But paragons of virtue can be very irritating, so analysts and rival airlines have spent a long time looking for chinks in Southwest’s armour. Now they suspect they may have found a few.

First, Southwest is facing new competition at its home base, Dallas Love Field, where historically it has enjoyed a near–monopoly. Legend Airlines — a start–up — plans to launch interstate services using regional jets, a move that poses a minor threat to Southwest but which has also induced American to apply for services out of Love Field (rather than its mega–hub at Dallas Fort Worth). This could be a major threat to Southwest, especially as American is proposing to enter the Austin route, one of Southwest’s prime profit generators.

The concern is not so much that new entrants at Love Field and other Southwest airports will undercut Southwest, but that the use of high–frequency, regional–jet service will capture some of its business travel component. Likewise, American and the other Majors cannot compete on cost and fares with Southwest, but they could use their FFPs to capture some of its business traffic.

Second, Southwest’s expansion in the east is bringing it into competition with the lower–cost subsidiaries of the majors rather than the majors themselves — Delta Express and MetroJet (US Airways’ new operation). This is at least likely to slow Southwest’s progress in these markets.

Third, Southwest could be facing the Richard Branson–syndrome.
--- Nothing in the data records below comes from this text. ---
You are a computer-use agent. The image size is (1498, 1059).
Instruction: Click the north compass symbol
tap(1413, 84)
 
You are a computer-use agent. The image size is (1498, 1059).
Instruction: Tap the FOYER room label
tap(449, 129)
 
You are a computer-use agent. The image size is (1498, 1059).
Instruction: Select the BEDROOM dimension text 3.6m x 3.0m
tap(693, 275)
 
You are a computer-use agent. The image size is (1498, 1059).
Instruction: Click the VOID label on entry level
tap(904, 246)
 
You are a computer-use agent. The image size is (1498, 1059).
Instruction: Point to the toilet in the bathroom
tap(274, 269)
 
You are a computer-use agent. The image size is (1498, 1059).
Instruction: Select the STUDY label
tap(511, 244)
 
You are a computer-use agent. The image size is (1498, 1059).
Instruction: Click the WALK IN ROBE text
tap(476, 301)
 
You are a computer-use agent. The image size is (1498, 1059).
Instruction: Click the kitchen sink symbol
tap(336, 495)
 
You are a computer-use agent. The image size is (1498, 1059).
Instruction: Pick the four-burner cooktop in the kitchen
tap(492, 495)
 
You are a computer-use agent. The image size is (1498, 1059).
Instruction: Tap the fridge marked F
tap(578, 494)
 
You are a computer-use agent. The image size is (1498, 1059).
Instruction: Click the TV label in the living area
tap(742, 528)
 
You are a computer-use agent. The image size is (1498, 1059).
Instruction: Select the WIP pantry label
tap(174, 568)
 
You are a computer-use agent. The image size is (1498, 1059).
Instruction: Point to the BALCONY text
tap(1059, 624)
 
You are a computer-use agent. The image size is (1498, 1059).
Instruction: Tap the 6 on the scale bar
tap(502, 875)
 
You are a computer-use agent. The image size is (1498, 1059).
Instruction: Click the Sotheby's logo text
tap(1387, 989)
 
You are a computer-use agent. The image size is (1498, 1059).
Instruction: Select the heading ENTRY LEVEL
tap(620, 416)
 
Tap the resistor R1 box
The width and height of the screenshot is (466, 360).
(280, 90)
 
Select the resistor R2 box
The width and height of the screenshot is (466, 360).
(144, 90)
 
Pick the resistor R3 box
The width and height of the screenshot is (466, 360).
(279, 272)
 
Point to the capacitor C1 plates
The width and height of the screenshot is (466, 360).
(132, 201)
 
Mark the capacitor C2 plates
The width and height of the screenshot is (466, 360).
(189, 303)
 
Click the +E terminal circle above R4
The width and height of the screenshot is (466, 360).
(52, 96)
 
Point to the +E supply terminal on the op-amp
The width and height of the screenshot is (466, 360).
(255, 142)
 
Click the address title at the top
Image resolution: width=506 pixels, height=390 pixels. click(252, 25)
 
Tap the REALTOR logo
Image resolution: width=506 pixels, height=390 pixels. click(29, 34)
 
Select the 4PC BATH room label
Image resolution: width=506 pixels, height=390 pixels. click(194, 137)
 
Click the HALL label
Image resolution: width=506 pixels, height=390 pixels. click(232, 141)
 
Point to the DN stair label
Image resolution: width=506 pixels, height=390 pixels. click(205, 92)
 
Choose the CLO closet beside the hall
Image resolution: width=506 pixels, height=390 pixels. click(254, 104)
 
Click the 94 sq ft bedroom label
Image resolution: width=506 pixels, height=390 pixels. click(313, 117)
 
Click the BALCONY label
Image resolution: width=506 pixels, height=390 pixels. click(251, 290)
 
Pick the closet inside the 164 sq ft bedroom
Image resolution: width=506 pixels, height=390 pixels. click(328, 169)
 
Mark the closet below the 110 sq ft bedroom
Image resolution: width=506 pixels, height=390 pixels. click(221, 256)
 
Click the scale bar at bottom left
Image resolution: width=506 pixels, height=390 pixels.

The company is so closely associated with Herb Kelleher, chairman, president and CEO (and not personally a paragon of virtue), that it is hard to conceive of the airline without him. Yet at some point in the not too distant future he will leave, and unlike at American where Bob Crandall had groomed Donald Carty, there does not seem to be a clear line of succession at Love Field.

Meanwhile, Southwest reported the highest quarterly net profit in its history — $133m or 12.3% of turnover — for the period April–June 1998. Nevertheless, questioning by analysts of Southwest’s strategy can only be a good thing. Market and industry structures do change, and it is unwise to assume that just because its strategy has worked so well for 26 years it will work forever.

* What is really wrong with America’s air carriers — or the secret of Southwest, MBA, August 1998.